**Problems and tasks**.
- A) Sum up the Boeing article below in two sentences.
- B) Answer these questions from the Boeing article below.
(i) Who told employees that "tough decisions" would be needed?
(ii) By how long will the first deliveries of the 777X be delayed?
(iii) How much fresh financing do analysts say the company will need to raise?
- C) Write a few more sentences to carry the Boeing article below forward from its final line.

Boeing falls after 10% layoff, $5bn charge

In this article:

Investing.com -- Managers at Boeing (NYSE:BA) are due to find out more details this week about the aerospace giant's plan to slash around 17,000 positions.

The cuts, which will amount to 10% of Boeing's global headcount, will have an impact on roles around the business and include executives, managers and staff.

Boeing will also delay the first deliveries of its 777X plane by a year and book $5 billion in losses in the third quarter, it said in a preliminary earnings announcement.

Chief Executive Kelly Ortberg told employees on Friday that "tough decisions," such as structural changes, will be needed to bolster the performance of the wider group and ensure its long-term competitiveness.

"We need to be clear-eyed about the work we face and realistic about the time it will take to achieve key milestones on the path to recovery," Ortberg said in a letter to employees on Friday.

"We also need to focus our resources on performing and innovating in the areas that are core to who we are, rather than spreading ourselves across too many efforts that can often result in underperformance and underinvestment."

Ortberg has been attempting to navigate Boeing through a prolonged strike by workers in the US Pacific Northwest that is leading to heavy expenses and placing its bond rating in jeopardy of slipping into junk territory. Analysts have said that the company will need to raise at least $10 billion in fresh financing to shore up its finances.

Shares in Boeing dipped in premarket US trading on Monday.

**Dataset content**.
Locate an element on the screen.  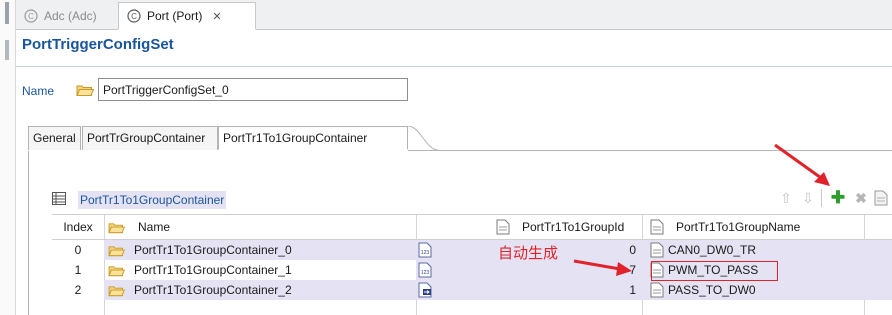
row-group-name: CAN0_DW0_TR is located at coordinates (712, 250).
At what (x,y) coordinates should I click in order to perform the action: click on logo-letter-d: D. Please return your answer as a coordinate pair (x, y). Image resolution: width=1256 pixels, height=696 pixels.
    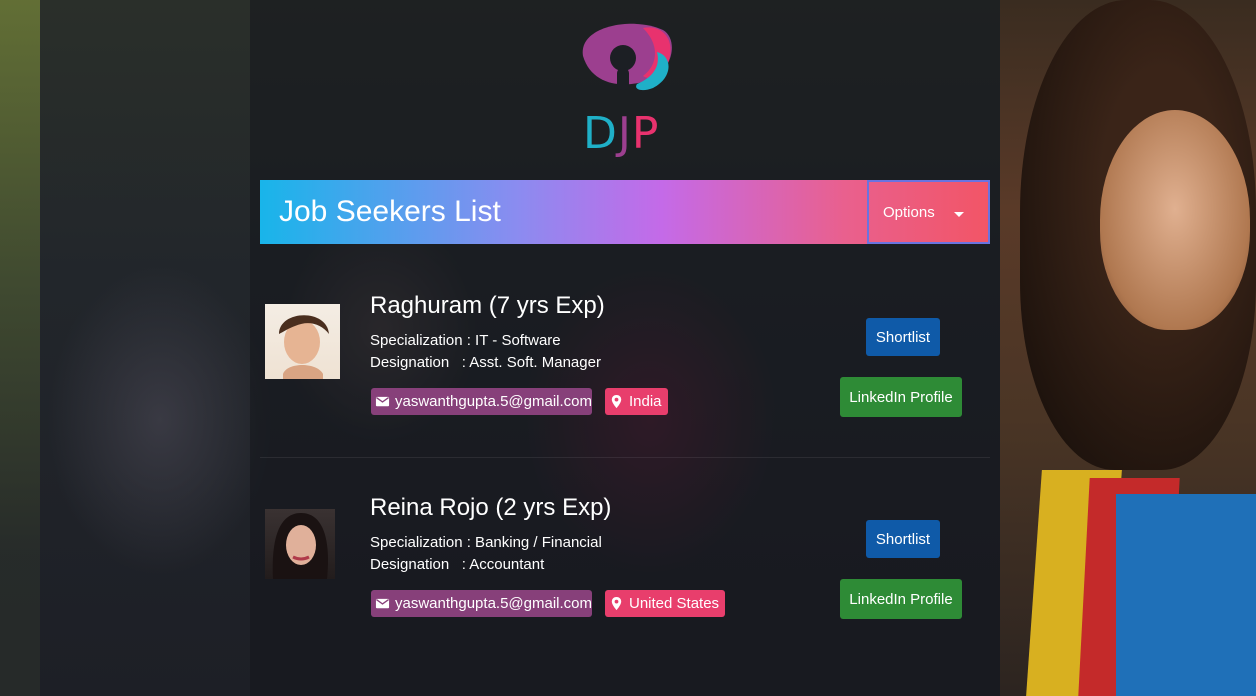
    Looking at the image, I should click on (600, 134).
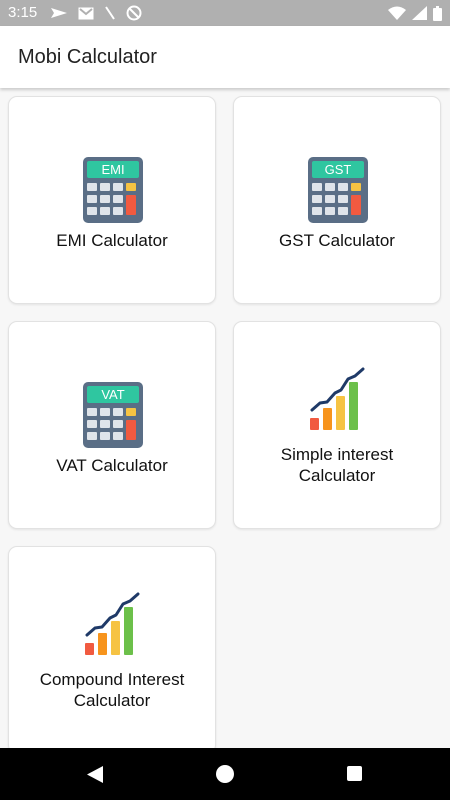  I want to click on mail-icon, so click(86, 13).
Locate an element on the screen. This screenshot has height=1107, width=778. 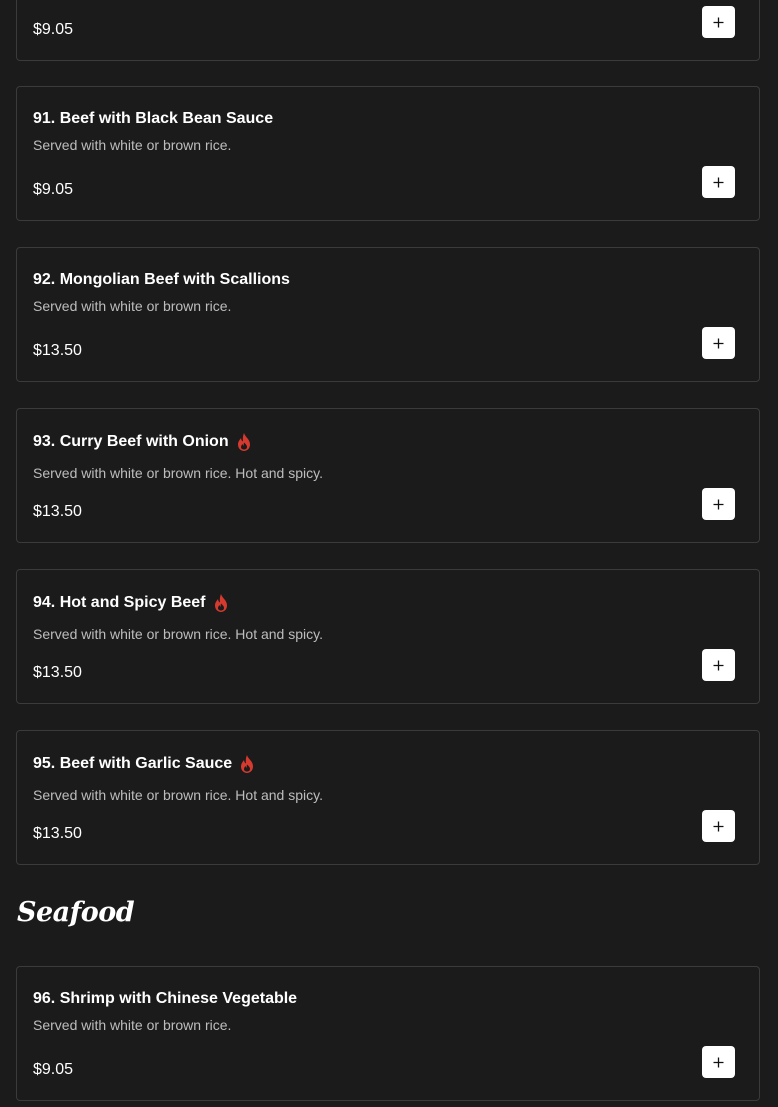
menu-item-card: $9.05 is located at coordinates (388, 30).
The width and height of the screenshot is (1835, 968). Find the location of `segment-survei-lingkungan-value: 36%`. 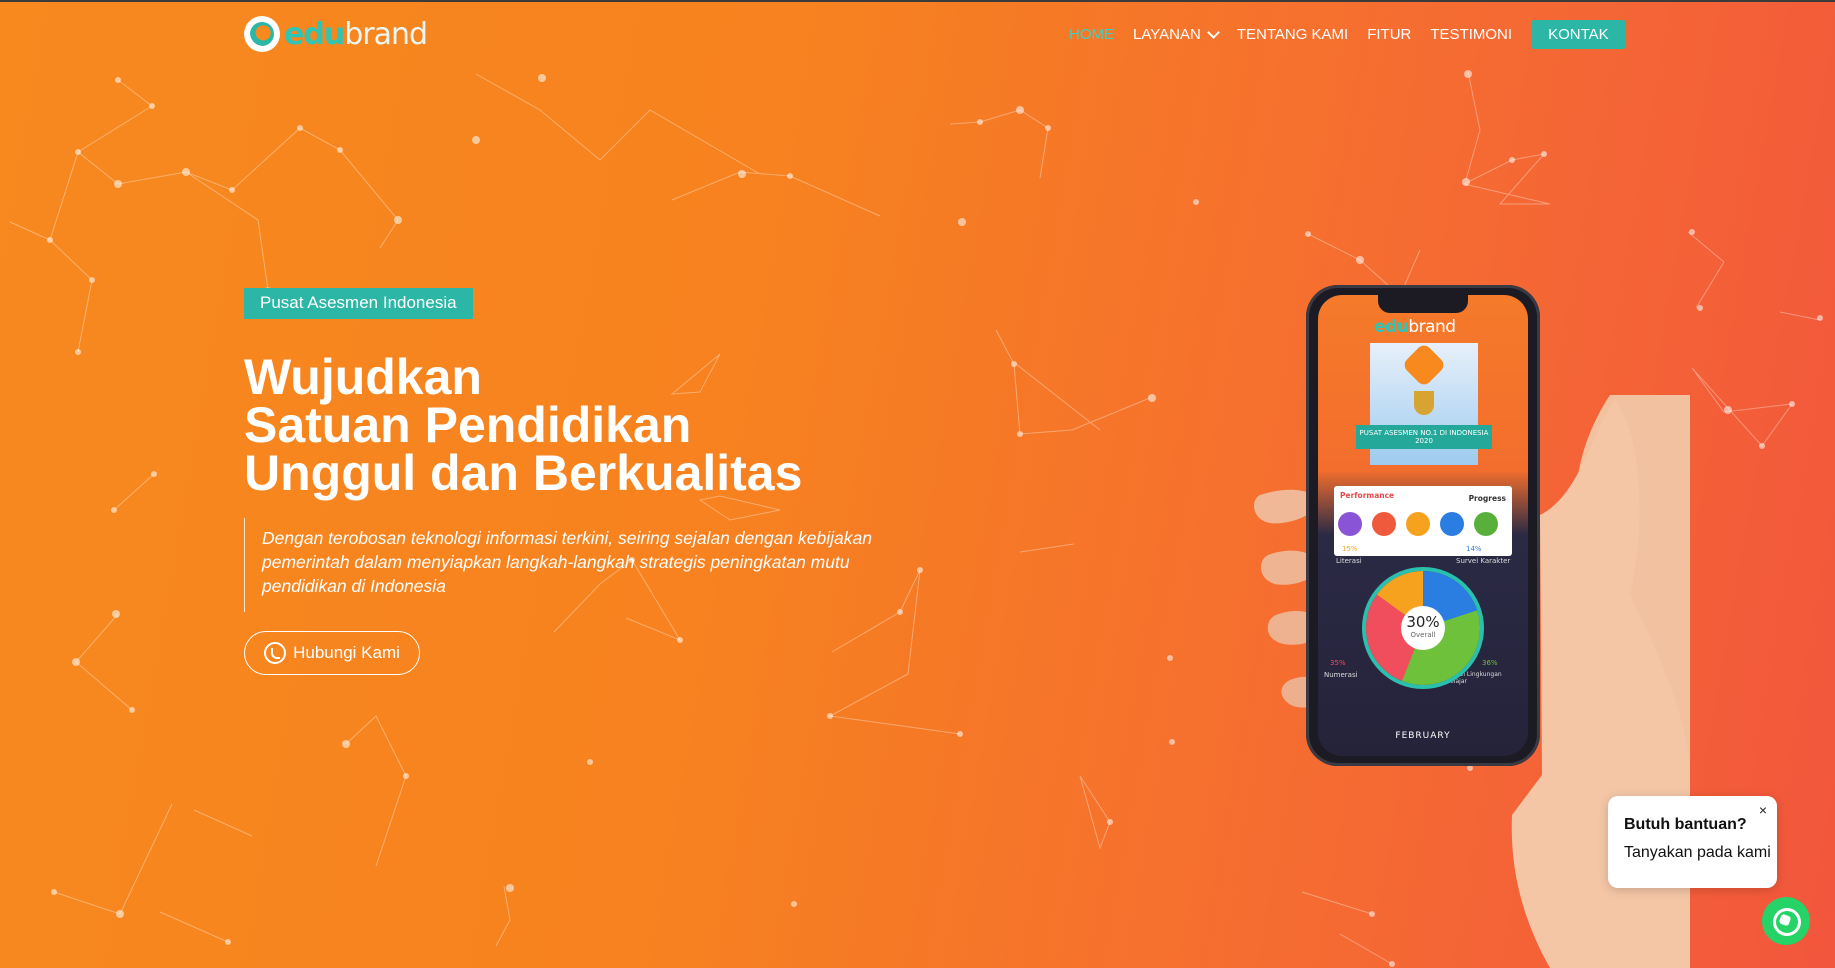

segment-survei-lingkungan-value: 36% is located at coordinates (1490, 663).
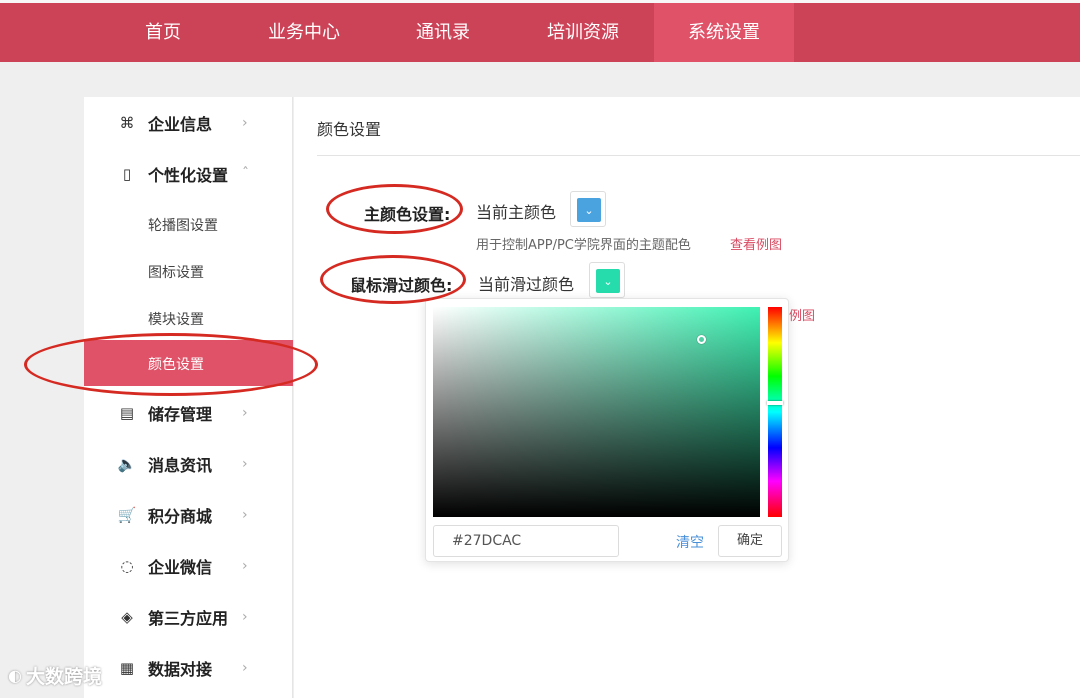  What do you see at coordinates (176, 273) in the screenshot?
I see `sidebar-sub-label: 图标设置` at bounding box center [176, 273].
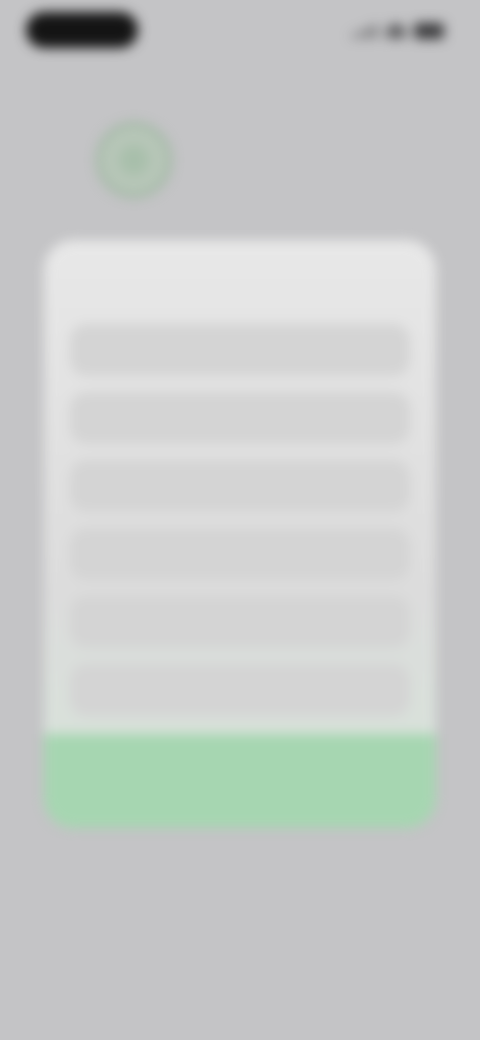  I want to click on logo-icon, so click(134, 160).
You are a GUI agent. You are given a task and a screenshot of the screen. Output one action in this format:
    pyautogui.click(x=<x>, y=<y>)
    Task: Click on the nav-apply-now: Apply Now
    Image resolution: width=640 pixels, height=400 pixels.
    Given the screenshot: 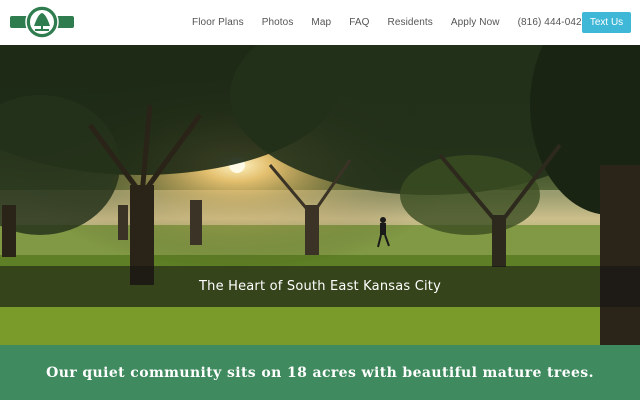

**Task-by-task answers**.
- A) Boeing plans to cut around 17,000 positions, or 10% of its global headcount, including executives, managers and staff. It will also delay the first deliveries of its 777X by a year and book $5 billion in third-quarter losses, while a prolonged strike in the US Pacific Northwest is causing heavy expenses and putting its bond rating at risk.

- B)
(i) Chief Executive Kelly Ortberg
(ii) A year
(iii) At least $10 billion

- C)
In a note to clients on Monday, analysts at JPMorgan Chase (NYSE:JPM) lowered their price target for Boeing, assuming the business achieves roughly breakeven free cash flow in 2025 and carries out a fresh share sale.

"With cash burn likely in [the first half of 2025] and $4 billion of debt due as well, Boeing should need additional liquidity and this is already part of the discussion," the JPMorgan analysts said.

Elsewhere, analysts at Wells Fargo maintained an "Underweight" outlook for Boeing, citing "a long list of risks in the coming year," including union negotiations, softening airline yields and continued scrutiny over its recent safety record.

However, strategists at Vertical Research Partners backed Ortberg's ability to "sort out this mess" and said Boeing remains one of only three mega-cap entry points in a possible "aerospace upcycle." They reiterated their "Hold" rating of the Boeing's stock.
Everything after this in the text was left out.